Ixora Construction & Civil Engineering Ltd v Sophola (SCA 22 of 2014) [2015] SCCA 53 (16 December 2015);

Media neutral citation
[2015] SCCA 53
Twomey, JA
Domah, JA
Fernando, JA

Ixora Construction & Civil Engineering Ltd








Gemina Sophola






Heard:              14 December 2015

Counsel:           Mr. Basil Hoareau for Appellant 



                        Mr. Nichol Gabriel for Respondent 


Delivered:         17 December 2015




S. Domah (J.A)


[1]        This is a civil appeal against the decision of the learned judge of the Supreme Court who in a dispute regarding the construction of a residence which the appellant had undertaken for the respondent found for the respondent against the appellant and awarded her damages in the sum of SR927,517.88 cents together with interest at the legal rate of 4% as from the date of the plaint, with costs. Aggrieved by the decision, the construction company has appealed.
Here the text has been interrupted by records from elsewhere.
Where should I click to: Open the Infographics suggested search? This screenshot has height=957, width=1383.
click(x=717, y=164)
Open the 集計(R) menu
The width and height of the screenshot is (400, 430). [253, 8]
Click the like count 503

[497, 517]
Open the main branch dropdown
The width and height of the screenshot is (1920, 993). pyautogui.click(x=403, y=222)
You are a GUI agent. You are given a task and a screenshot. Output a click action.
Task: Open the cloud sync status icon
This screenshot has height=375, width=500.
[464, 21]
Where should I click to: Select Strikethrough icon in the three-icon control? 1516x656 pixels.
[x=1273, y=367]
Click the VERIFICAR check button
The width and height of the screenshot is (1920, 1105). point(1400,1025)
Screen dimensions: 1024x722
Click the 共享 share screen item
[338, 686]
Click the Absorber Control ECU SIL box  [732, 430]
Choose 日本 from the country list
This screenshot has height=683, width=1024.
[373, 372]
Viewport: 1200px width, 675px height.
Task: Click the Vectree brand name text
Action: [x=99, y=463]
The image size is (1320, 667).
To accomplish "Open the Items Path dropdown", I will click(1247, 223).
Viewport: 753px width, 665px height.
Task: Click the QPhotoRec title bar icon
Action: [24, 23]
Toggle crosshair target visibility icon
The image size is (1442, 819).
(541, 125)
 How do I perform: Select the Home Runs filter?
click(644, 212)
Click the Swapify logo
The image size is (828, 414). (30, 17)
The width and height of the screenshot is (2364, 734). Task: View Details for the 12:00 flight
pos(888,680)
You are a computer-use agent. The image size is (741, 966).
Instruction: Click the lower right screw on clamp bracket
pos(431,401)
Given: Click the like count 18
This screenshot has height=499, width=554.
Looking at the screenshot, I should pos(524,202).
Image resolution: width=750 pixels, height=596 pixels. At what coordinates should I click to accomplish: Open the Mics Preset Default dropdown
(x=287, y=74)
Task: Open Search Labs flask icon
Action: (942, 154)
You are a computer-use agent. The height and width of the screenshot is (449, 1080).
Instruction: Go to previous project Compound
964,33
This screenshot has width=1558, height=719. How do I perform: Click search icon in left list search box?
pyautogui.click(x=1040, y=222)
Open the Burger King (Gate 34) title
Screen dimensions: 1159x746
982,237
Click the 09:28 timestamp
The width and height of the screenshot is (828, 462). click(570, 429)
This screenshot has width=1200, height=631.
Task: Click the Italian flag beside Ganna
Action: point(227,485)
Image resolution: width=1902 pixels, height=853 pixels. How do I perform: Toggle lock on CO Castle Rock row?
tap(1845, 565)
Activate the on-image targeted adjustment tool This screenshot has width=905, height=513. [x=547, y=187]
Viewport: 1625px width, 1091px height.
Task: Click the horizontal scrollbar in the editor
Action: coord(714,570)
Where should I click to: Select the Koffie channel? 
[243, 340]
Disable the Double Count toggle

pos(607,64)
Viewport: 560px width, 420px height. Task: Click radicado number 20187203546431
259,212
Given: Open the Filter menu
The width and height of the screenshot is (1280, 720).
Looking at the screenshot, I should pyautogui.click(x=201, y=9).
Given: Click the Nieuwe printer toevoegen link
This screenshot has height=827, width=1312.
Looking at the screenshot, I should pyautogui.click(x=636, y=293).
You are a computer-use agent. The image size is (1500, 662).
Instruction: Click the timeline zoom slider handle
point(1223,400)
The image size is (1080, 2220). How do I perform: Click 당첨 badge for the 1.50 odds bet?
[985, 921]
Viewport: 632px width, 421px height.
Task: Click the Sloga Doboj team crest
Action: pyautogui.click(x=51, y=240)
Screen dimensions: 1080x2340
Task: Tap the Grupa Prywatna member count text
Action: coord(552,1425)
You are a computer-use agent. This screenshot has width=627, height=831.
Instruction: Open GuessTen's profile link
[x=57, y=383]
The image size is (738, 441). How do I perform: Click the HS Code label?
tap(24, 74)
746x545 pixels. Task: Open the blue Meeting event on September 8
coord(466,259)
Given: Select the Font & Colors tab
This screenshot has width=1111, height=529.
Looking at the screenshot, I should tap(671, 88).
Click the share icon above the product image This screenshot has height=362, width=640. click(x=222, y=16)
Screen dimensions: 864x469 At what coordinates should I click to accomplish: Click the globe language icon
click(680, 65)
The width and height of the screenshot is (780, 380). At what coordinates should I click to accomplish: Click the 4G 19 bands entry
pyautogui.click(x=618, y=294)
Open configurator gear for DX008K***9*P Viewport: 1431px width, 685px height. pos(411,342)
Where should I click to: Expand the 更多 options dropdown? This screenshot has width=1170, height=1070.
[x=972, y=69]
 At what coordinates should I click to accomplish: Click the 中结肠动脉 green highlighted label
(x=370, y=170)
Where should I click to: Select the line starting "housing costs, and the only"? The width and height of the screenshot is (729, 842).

[2]        There are 8 grounds, which are as follows:

  1. The Learned trial Judge erred in law and on the evidence in failing to rely on the admission of the Respondent during her testimony that the road and/or external wall were not part and parcel of the terms of the original contract.
  2. The Learned trial Judge erred in law and on the evidence in failing to conclude that the evidence established that there was an agreement for extra work between the Appellant and the Respondent and consequently that the Appellant was entitled to the damages claimed in the counterclaim.
  3. The Learned trial Judge erred in law and on the evidence in failing to hold that the Appellant legally suspended the work.
  4. The Learned trial Judge erred on the evidence in relying on the testimony and report of Quantity Surveyor Nigel Roucou instead of relying on that of Quantity Surveyor Neil Mederick.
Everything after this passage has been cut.